Önceliği hep dürüstlük olan, aile temalı filmleri, olabildiğince içten ve samimi halleri ile gönüllerimizde taht kurmuş, bir büyük ustayı, Münir Özkul ’uda ebedi yolculuğuna uğurladık. O sıcacık samimi ilişkilerin yaşandığı Yeşilçam filmlerini ve o karakterlere ruh verenleri çok özleyeceğiz. O filmler bizim evlerimizde sadece sıcacık ve keyifli saatler geçirmemizi sağlamıyor, o filmler bize huzur verip, yüreklerimizi de ısıtıyordu. Vicdan, merhamet, dostluk sadakat, tevazu, samimiyet gibi ilkelerin ne kadar kıymetli olduğunu gösterirken, iyi insan olmanın önemini de vurguluyordu. İyi insanlar ve iyilik kazanıyordu o filmlerde.

Şimdi öyle mi ya? Entrikaların kol gezdiği, şiddetin kahramanlık gibi, ahlaksızlığın modernlik, hadsizliğin özgürlük gibi gösterildiği, çarpık ilişkilerin yaşandığı, sadakatsizliğin meşrulaştırıldığı senaryolarla, toplumun hızla kanıksadığı bu filmler ve dizilerle asimile oluyoruz.
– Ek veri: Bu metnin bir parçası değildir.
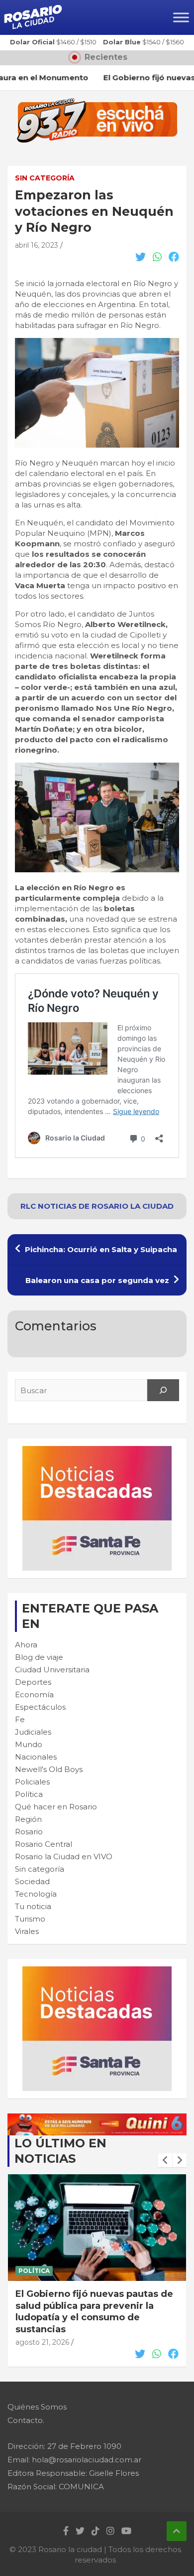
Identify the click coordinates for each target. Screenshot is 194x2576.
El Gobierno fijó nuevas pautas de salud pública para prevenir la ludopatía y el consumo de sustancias (94, 2311)
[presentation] (165, 2160)
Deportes (33, 1682)
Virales (27, 1931)
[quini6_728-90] (97, 2118)
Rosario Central (43, 1844)
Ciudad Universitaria (52, 1669)
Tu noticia (33, 1906)
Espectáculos (40, 1707)
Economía (34, 1694)
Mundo (28, 1744)
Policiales (32, 1781)
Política (29, 1794)
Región (28, 1819)
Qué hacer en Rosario (56, 1806)
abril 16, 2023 (36, 245)
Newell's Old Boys (49, 1769)
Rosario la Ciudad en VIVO (63, 1856)
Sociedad (32, 1881)
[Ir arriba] (177, 2531)
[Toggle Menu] (181, 17)
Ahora (26, 1644)
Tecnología (36, 1894)
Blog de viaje (39, 1657)
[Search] (163, 1390)
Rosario (29, 1831)
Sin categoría (45, 177)
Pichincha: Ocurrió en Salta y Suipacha (101, 1249)
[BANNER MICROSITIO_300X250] (97, 1451)
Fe (20, 1719)
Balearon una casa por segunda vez (97, 1280)
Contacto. (25, 2420)
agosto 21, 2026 (42, 2342)
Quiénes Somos (37, 2407)
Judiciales (33, 1732)
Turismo (30, 1919)
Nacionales (36, 1757)
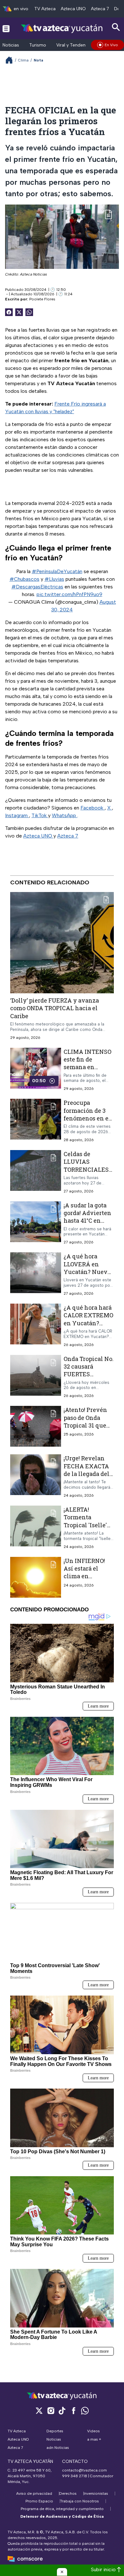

Yoksunluğunu hissettiğimiz, doğruluk, dürüstlük, samimiyet gibi ilkeleri yaşamayı ve ekranlarda görmeyi, (gerçek yaşamında ki o güzel duruşu ve sağlam kişiliği bir yana) biz o öğretmen gibi öğretmen Mahmut hocayı, baba gibi baba Yaşar ustayı, çok ama çok özleyeceğiz amaaa

En çok da ‘’sen bilirsin beyim’’ demeyen, ‘’bak beyim’’ diyen o samimi ve dürüst adamları özleyeceğiz.